Documenttekst:

——

Door IJslanders Van de Noorderzon
Gola werd in 1989 geboren op de bekende boerderij Skarð in Zuid IJsland. Haar vader was de illustere Ófeigur frá Flugumýri, toch wel zo’n beetje the Godfather van de moderne ijslanderfokkerij, ontstaan uit een kruising van volle broer en zus, waardoor bepaalde eigenschappen sterk verankerd zijn zowel qua looks (wildkleur, veel oprichting, weinig manen, compacte atletische bouw met een forse hals en dito achterhand), karakter (meestal zacht in de omgang, maar tegelijkertijd staalharde doordouwers die je niet tegen je wil krijgen), als temperament (veel). You hate him or you love him. I love him.
Ófeigur had Skarð als zuidelijke thuisbasis en heeft daar vele, vele merries gedekt. Glæta frá Skarði, Gola’s moeder, was daar een van. Als je haar opzoekt op worldfengur lijkt het nieteens een hele bijzondere merrie, maar als je doorklikt op haar nakomelingen komen er toch behoorlijk wat toppers tevoorschijn die zowel in de fokkerij als in de sport hoge ogen hebben gegooid.Maargoed, Gola dus. In 1995 werd zij geexporteerd naar Nederland via Heiðar Hafdal. Ze was aangekocht door Peter Cees Hanekamp, een ambitieuze jonge fokker uit de omgeving van Steenwijk. In datzelfde jaar importeerde hij ook de hengst Eyfirðingur frá Akureyri (een vergelijkbaar hate him or love him exemplaar, die ik ook lovede, maar daarover een andere keer wellicht meer). In datzelfde jaar werd Gola voor de eerste, en ook zeker niet de laatste keer gedekt door Eyfirðingur. In 1996 werd uit deze combinatie de merrie Glæsa van Woldlake geboren, die vier jaar later naar Punktur IJslandse Paarden in de Punt werd gebracht om ingereden te worden. En toen verscheen ik ook in het verhaal.

——

Materiaal:
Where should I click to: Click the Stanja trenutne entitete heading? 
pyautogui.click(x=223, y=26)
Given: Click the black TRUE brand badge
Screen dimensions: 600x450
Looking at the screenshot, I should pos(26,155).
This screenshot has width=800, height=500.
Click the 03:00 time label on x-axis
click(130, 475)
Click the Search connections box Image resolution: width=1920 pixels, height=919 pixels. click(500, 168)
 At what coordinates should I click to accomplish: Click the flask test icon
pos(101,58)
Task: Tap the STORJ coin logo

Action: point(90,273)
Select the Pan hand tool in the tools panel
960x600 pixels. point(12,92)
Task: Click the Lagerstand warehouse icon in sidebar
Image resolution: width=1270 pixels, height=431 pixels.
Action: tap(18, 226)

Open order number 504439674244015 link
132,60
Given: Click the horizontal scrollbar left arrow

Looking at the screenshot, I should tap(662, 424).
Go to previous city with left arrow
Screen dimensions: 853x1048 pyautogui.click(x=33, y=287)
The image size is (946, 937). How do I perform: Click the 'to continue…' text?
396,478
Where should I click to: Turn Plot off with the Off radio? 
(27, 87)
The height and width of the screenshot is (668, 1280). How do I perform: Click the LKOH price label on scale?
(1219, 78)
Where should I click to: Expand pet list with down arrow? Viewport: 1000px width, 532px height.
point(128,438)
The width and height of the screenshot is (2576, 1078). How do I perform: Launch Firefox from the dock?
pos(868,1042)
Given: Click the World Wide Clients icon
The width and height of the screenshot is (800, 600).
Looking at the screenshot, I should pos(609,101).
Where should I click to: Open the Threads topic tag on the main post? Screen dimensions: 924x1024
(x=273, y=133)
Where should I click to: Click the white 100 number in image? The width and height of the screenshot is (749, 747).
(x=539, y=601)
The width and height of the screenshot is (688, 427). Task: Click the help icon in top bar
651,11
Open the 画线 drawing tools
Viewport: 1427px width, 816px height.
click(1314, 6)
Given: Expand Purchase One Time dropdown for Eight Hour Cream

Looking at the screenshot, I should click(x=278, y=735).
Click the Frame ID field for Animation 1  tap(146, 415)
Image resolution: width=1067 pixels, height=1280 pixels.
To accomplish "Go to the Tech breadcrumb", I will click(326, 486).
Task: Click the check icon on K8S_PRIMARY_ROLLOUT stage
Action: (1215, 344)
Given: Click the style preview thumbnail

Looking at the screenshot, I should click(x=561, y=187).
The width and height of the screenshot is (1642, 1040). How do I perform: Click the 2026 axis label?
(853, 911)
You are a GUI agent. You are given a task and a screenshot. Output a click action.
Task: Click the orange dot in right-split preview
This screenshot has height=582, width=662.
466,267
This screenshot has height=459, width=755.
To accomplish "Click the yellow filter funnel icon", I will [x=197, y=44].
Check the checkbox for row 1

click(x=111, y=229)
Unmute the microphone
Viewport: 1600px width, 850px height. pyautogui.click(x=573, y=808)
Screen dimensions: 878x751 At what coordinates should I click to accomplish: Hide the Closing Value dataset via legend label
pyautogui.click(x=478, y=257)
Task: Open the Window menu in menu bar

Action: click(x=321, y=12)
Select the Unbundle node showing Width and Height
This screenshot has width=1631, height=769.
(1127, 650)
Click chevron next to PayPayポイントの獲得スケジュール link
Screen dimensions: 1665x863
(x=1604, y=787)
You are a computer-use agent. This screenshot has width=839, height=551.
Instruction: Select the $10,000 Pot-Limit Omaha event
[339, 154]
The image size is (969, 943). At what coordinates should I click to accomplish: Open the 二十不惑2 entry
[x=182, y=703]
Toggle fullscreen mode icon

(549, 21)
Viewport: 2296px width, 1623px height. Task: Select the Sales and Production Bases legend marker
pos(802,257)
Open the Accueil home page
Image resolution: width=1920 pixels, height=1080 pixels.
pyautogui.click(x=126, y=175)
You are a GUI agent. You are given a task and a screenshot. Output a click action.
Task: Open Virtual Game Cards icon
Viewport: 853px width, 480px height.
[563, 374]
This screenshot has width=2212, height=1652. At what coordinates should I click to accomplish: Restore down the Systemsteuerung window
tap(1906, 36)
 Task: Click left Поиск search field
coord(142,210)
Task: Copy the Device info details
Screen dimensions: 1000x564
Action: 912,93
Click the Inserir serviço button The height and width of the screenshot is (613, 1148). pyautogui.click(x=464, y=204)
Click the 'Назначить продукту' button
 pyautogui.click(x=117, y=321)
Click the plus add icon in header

——

Opdracht A: Schrijf uit de tekst over Gola alles over vanaf "Door IJslanders Van" tot en met "I love him.".
Opdracht B: Wie kocht Gola volgens de tekst over Gola aan toen ze naar Nederland werd geëxporteerd?
Baseer je uitsluitend op de tekst over Gola.

Uitwerking A:
Door IJslanders Van de Noorderzon
Gola werd in 1989 geboren op de bekende boerderij Skarð in Zuid IJsland. Haar vader was de illustere Ófeigur frá Flugumýri, toch wel zo’n beetje the Godfather van de moderne ijslanderfokkerij, ontstaan uit een kruising van volle broer en zus, waardoor bepaalde eigenschappen sterk verankerd zijn zowel qua looks (wildkleur, veel oprichting, weinig manen, compacte atletische bouw met een forse hals en dito achterhand), karakter (meestal zacht in de omgang, maar tegelijkertijd staalharde doordouwers die je niet tegen je wil krijgen), als temperament (veel). You hate him or you love him. I love him.

Uitwerking B: Peter Cees Hanekamp, een ambitieuze jonge fokker uit de omgeving van Steenwijk.